One thing really struck me that day. He was more concerned with what the students learned than he was with my teaching behaviors. That wasn’t how the “game” had been played before, my formal evaluations were about what I was doing, not what the kids were producing. In my administrative preparation coursework, the old rules still applied, let’s observe the teacher more than we observe the learners.

DISCLAIMER: I taught a performance based class. Several times a year, my students performed in front of an auditorium filled with parents. While they weren’t “trained” evaluators, they knew if we sounded good or not. And they believed that the quality of our performance was a direct result of my abilities as a teacher. Music teachers all realize that our groups are only as good as our worst player, so our worst player better be pretty good. We have a standard of acceptable performance that every player must achieve. Anything below “proficient” was not acceptable. Now we call it “personalized, individualized instruction.” Back in the day, we called it survival.

That year with Dr. Frye was truly a joy. He certainly filled the footprints. I left the district after that year as my father had been diagnosed with terminal cancer, and I took a job much closer to home in order to spend quality time with him.

As a principal, I tried never to forget what Dr. Frye taught me. Regardless of the model used in our district, it’s always about what the kids learn and can do. I hope that, like him, I was secure enough in my skills to be able to place myself in the “violin section” whenever I was in a classroom. If the teacher taught it to me, the kids probably learned it as well.

I am not convinced that there is a Holy Grail of Evaluation. We appear to be looking for a short term solution to a long term process. We seek engagement and too often confuse it with activity, never acknowleging empowerment. We give the learners answers to remember rather than problems to be solved. Life does not consist of situations with only one right answer, but our classrooms are filled with them.

We have all read volumes about what skills our students need in order to be successful after they leave us. They tend to focus on what we call the “soft skills.” But we don’t find them in our models of teacher evaluation.

You might want to try this exercise at an upcoming staff meeting, I used it in teacher trainings for years. Ask your teachers to think of the “best teacher they ever had as a student.” Then ask them to think of the one quality that set that teacher apart from every other teacher they ever had. Go around the room and list the one quality. Compare that list to the qualities you are looking at when you do an observation. I guarantee that you will find few matches.
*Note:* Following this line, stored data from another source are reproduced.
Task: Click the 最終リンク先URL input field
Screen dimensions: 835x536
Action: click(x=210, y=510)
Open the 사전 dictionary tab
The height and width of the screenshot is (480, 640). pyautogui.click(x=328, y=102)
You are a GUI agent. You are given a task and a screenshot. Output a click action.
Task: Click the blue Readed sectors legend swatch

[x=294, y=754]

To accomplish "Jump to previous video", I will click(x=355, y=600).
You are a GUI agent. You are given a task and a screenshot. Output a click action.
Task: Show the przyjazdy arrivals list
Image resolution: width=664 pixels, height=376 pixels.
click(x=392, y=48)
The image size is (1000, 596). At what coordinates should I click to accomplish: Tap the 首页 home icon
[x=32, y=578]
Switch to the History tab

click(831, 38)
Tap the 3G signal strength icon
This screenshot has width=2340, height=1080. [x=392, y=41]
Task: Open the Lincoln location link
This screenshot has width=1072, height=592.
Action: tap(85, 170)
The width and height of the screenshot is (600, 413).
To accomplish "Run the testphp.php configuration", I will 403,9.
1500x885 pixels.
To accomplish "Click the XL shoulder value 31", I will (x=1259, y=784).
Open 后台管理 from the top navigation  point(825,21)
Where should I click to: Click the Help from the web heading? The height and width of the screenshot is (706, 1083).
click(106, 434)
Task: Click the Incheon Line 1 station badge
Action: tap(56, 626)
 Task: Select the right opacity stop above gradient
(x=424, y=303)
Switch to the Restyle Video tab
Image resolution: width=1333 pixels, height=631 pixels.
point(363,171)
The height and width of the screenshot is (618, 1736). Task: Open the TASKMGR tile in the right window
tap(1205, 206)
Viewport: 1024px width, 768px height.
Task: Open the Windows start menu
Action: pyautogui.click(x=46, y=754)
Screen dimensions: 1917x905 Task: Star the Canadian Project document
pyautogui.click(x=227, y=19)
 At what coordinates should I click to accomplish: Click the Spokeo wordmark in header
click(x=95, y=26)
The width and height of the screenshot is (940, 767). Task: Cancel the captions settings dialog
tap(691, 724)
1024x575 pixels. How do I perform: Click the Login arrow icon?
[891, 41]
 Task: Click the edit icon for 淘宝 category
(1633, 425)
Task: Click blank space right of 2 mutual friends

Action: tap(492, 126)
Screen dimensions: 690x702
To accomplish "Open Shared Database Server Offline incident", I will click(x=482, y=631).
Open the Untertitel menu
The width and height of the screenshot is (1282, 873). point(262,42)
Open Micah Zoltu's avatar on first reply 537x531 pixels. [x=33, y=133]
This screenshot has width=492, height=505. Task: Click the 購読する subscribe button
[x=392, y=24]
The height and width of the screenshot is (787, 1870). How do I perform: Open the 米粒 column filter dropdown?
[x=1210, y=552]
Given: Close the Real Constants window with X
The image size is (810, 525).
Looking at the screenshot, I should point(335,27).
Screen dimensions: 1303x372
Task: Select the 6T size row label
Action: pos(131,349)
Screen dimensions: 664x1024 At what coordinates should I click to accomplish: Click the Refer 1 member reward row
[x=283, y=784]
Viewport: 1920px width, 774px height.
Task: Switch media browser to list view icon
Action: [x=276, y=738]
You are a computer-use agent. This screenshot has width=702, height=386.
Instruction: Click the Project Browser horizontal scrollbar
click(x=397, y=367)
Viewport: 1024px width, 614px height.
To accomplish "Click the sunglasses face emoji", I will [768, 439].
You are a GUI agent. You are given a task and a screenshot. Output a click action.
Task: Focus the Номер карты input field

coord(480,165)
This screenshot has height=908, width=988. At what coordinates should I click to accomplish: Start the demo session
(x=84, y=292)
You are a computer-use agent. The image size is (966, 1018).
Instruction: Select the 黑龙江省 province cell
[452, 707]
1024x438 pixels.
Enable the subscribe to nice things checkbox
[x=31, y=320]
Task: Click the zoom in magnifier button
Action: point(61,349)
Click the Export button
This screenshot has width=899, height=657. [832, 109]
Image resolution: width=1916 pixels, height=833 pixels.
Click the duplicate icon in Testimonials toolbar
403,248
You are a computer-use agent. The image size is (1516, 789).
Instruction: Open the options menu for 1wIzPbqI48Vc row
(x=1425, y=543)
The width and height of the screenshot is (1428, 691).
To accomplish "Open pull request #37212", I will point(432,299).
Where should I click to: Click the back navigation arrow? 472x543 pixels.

The qualities provided by the teachers list what I have always called the “art” of teaching. It will include things like, “had a sense of humor,” really got to know me”, “cared about all of us,” things I don’t believe you can teach in preparation programs, simply because you can’t fake that stuff in front of a bunch of kids.

The qualities listed on your evaluation instrument are what I have always called the “science” of teaching. Those are things we can address in professional development.

But do they really matter, when we look at our classrooms from the “violin section?”

End the exercise by challenging your teachers, as they plan for their next class, to become the best teacher they ever had. After all, when the layers of the onion are peeled, that person had a lot to do with their decision to become a teacher in the first place.

I was honored more than once to work with staffs composed of both young teachers and some with some experience. The “best teacher I ever had” shared by a younger teacher happened to be one of the veteran teachers in the room. They had never shared that feeling with one another.

Talk about the power we have as teachers!

And that is the best evaluation – ever!